Consider the data that follows and state how many lines contain the string "Image", using the number alone.

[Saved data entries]
[Start of section]

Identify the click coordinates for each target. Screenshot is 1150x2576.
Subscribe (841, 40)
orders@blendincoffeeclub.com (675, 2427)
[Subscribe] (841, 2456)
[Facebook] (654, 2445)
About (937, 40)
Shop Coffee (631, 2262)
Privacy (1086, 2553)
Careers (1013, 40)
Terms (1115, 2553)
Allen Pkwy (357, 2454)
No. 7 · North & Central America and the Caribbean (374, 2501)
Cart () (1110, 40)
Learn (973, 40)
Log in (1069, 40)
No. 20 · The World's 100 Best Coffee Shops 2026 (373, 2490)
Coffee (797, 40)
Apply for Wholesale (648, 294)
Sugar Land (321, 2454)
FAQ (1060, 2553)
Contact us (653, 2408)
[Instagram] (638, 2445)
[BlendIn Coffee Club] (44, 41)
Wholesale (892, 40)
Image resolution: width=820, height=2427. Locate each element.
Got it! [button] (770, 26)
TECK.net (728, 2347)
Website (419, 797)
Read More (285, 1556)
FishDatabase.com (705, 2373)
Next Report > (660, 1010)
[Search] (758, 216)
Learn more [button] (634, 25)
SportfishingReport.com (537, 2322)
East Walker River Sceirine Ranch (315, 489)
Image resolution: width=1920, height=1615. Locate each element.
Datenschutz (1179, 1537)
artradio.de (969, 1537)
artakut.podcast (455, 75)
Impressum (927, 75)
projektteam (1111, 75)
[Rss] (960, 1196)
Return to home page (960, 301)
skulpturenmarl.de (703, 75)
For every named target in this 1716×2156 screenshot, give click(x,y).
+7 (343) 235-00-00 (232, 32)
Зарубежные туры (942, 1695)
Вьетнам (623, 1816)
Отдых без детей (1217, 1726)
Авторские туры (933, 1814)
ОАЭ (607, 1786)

[End of section]

• [Response box] 2